Une intrigue comme celle-là contient en germe les principaux thèmes du romantisme. Il faut ici saluer la performance du jeune metteur en scène Damiano Michieletto qui a réussi à sacrifier à l’exercice imposé de la modernisation tout en restituant une ambiance romantique et orientaliste par effet de réverbération. Comme dans toute grande mise en scène, la simplicité et la beauté permettent une abondance de lectures et offrent une richesse sémantique fascinante. Le décor, en effet, se limite à un volume simple, aux murs nus mais recouverts de panneaux vitrés qui évoquent à la fois la serre ou les panneaux solaires, une prison dorée, les cordages d’un bateau ou l’intérieur d’une de ces boîtes à musique qui, lorsqu’on en soulève le couvercle, nous laissent découvrir une ou des figures en bakélite tournant sur elles-mêmes. Au sol, une nappe d’eau étale ophélienne aux reflets alternativement sales ou laiteux qui se réfléchissent dans les miroirs : il n’en faut pas plus pour évoquer la mer, les abysses et bien sûr, notre univers contemporain. On comprend rapidement que le corsaire est un double de Byron qui anticipe sa chute tout en essayant d’affronter son destin. Il entonne son premier air juché sur un bureau qui pourrait tout aussi bien être le lit où trônerait un Sardanapale lassé de son propre suicide que le sommet d’un immeuble englouti dans on ne sait quel marasme tout comme un radeau de la Méduse pointant vers un utopique espoir.
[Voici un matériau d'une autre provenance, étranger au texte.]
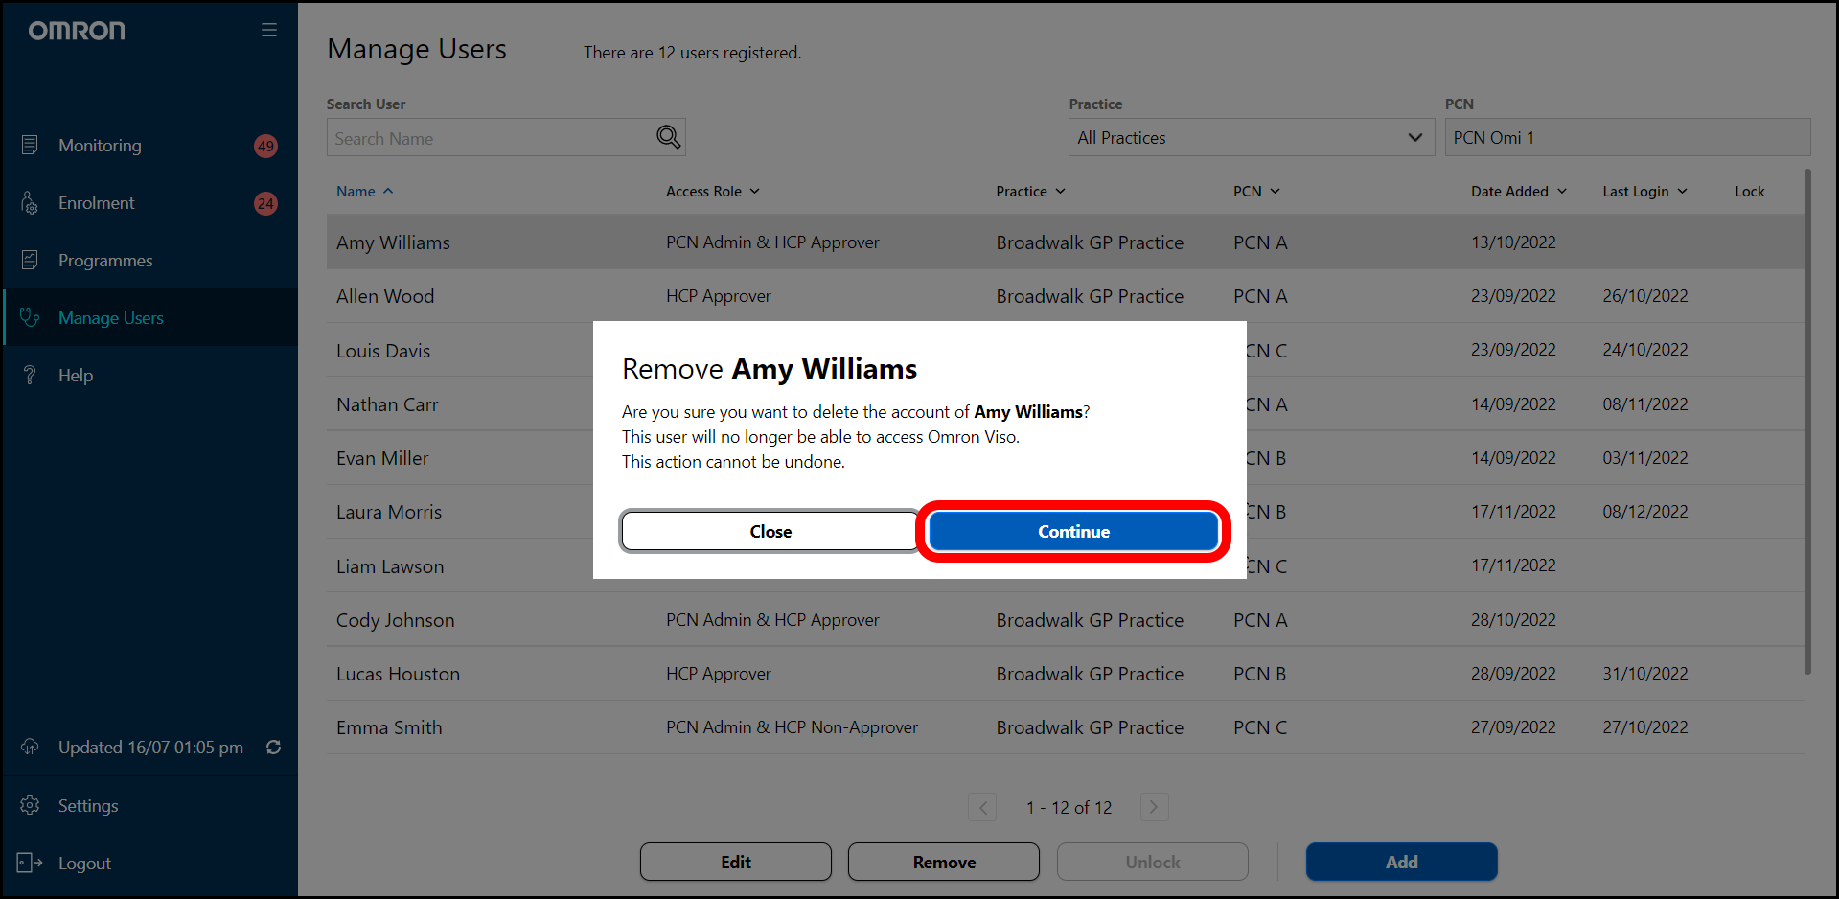Click the Help question mark icon
This screenshot has height=899, width=1839.
click(x=30, y=376)
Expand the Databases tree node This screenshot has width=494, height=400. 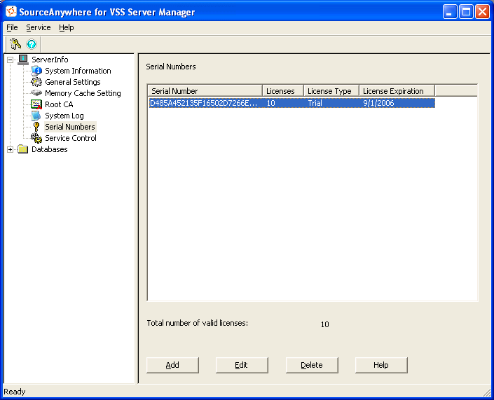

Pour le rôle de Corrado, Vittorio Grigolo a non seulement le physique parfait, élégant dandy à la nonchalance désabusée, mais surtout la voix solaire et puissante, superbement modulée et capable de toutes les nuances que Verdi a distillées dans ce personnage. Il est, d’évidence, l’un des meilleurs ténors actuels et peut affronter avec sérénité n’importe quel rôle belcantiste à une toute petite nuance près : la qualité de diction qu’il peut encore peaufiner. Elena Moşuc est une Medora élégiaque. Là encore, technique et talent vocal sont mis au service de l’intelligence d’un rôle qu’elle habite divinement. Seid, en revanche, est interprété par un Juan Pons à la voix vacillante, fatigue compensée par une technique irréprochable. Carmen Giannattasio, quant à elle, est une Gulnara qui, par l’ambitus et l’autorité, évoque immanquablement Lady Macbeth – le metteur en scène ne s’y est pas trompé, qui la fait se laver les mains souillées du sang de Seid et insiste sur de nombreuses correspondances shakespeariennes. Les rôles de Lady Macbeth et de Gulnara étaient interprétés, lors des créations de 1847 et 1848, par la même cantatrice Marianna Barbieri-Nini, dont Verdi, on s’en souvient, exigeait une voix rauque, voilée et dramatique. Les chœurs, surtout masculins, se montrent idéalement sonores, contribuant à faire de cette performance musicale une réussite mémorable. Intelligemment dirigé par Eivind Gullberg Jensen, l’orchestre se met lui aussi au service de la cohérence générale.
Le Corsaire, une œuvre mineure ? On en jugera, selon ses propres goûts. Mais jetons une petite bouteille à la mer en espérant que d’autres salles nous proposent de nouvelles lectures de cet opéra trop rare.